Cinq questions sur les cas autochtones de chikungunya à Montpellier

Quatre cas autochtones de chikungunya, virus transmis par le moustique tigre, ont été recensés à Montpellier (Hérault), révèle France 3 Languedoc-Roussillon, mardi 21 octobre 2014.
Quatre cas autochtones de chikungunya, virus transmis par le moustique tigre, ont été recensés à Montpellier (Hérault), révèle France 3 Languedoc-Roussillon, mardi 21 octobre 2014. (CDC / BSIP / AFP)

Quatre personnes ont été infectées par le virus après avoir été piquées en plein centre-ville par un moustique tigre. Francetv info revient sur ces premières contaminations en métropole.

Ils ont contracté le virus sur le sol de la métropole. Quatre personnes ont été infectées par le chikungunya, après avoir été piquées par un moustique tigre dans le centre-ville de Montpellier (Hérault), révèle France 3 Languedoc-Roussillon, mardi 21 octobre.
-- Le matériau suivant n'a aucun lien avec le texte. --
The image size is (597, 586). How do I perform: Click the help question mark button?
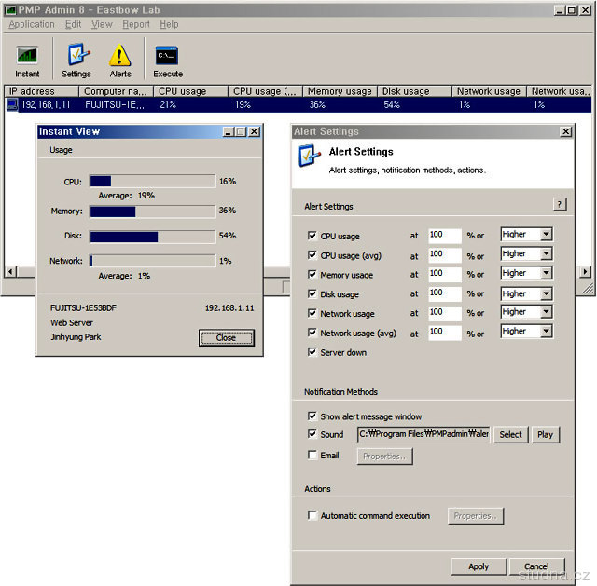click(x=560, y=204)
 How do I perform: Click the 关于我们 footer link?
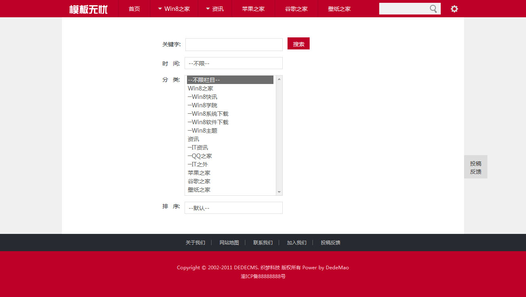pyautogui.click(x=195, y=243)
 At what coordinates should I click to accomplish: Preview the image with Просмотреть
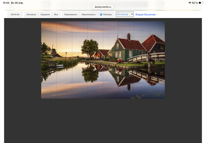(89, 14)
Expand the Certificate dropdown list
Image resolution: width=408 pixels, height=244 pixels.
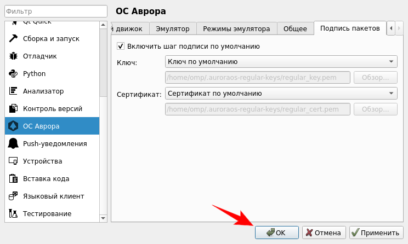[281, 94]
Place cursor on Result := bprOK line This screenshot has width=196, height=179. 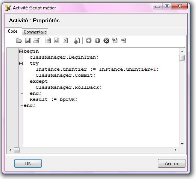coord(53,99)
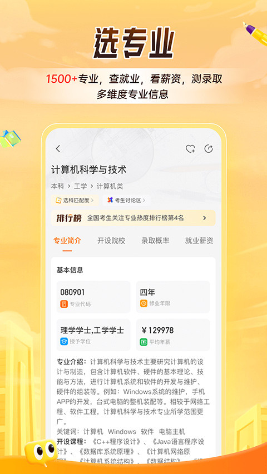Click 计算机类 breadcrumb link
267x474 pixels.
(110, 186)
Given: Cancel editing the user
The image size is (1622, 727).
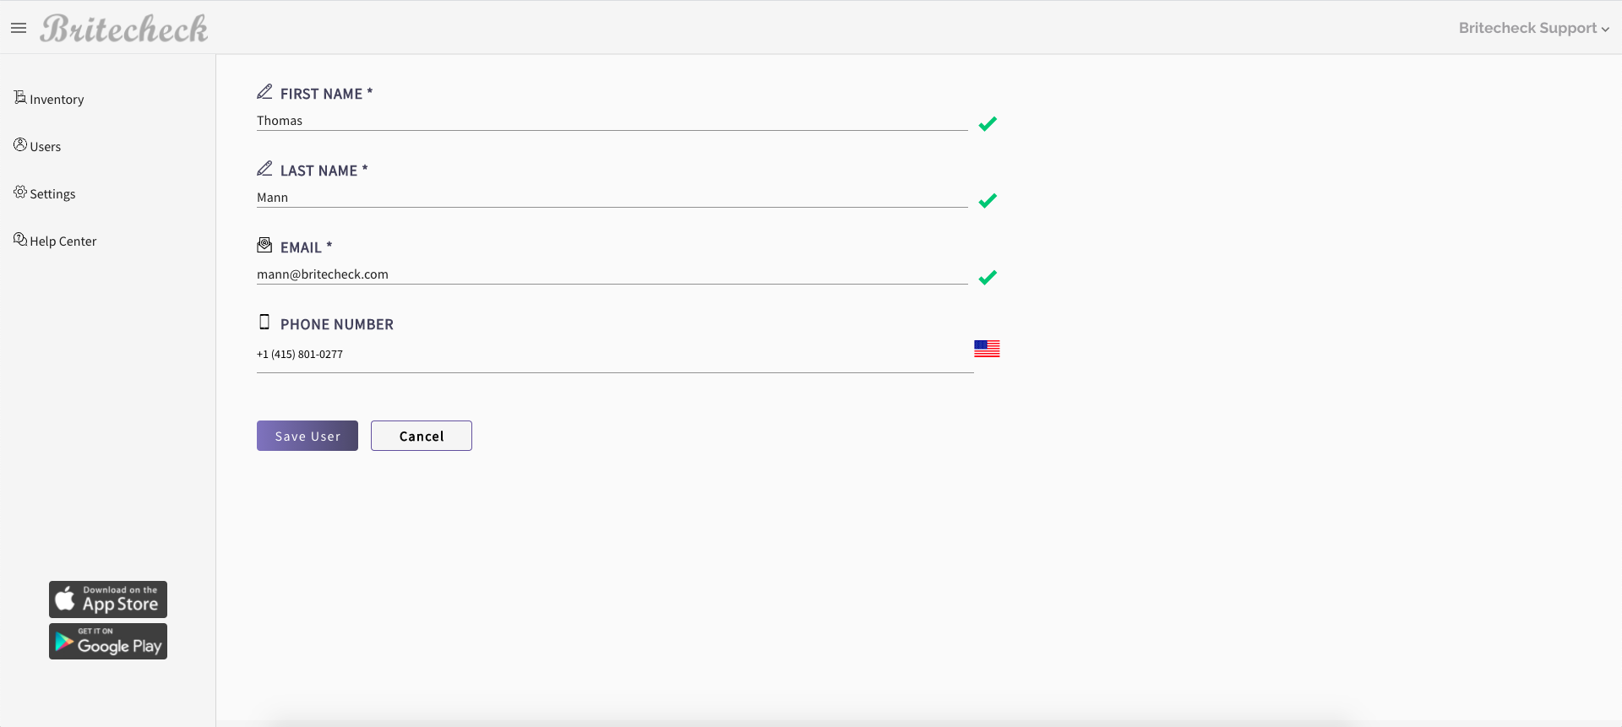Looking at the screenshot, I should (x=421, y=436).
Après ces contaminations, les premières décelées cette année qui ne concernent pas des malades rentrant de voyage dans des zones à risque, francetv info revient en cinq questions sur cette maladie.

Quels sont les symptômes du chikungunya ?

Aussi appelé la "maladie de l'homme courbé", le chikungunya se manifeste par de fortes fièvres avec de violentes douleurs articulaires, après quatre à sept jours d'incubation en moyenne, explique le ministère de la Santé.

Dans certains cas, ces douleurs accompagnées de raideurs peuvent prendre une forme chronique et persister plusieurs mois, voire plusieurs années. La maladie peut être mortelle chez les patients fragilisés, notamment les personnes âgées.

Quel est son mode de transmission ?

Le virus ne se transmet pas d'homme à homme. Tout comme la dengue, la contamination se fait par l'intermédiaire d'une piqûre du moustique aedes albopictus, également appelé moustique tigre en raison des rayures qu’il porte sur ses pattes.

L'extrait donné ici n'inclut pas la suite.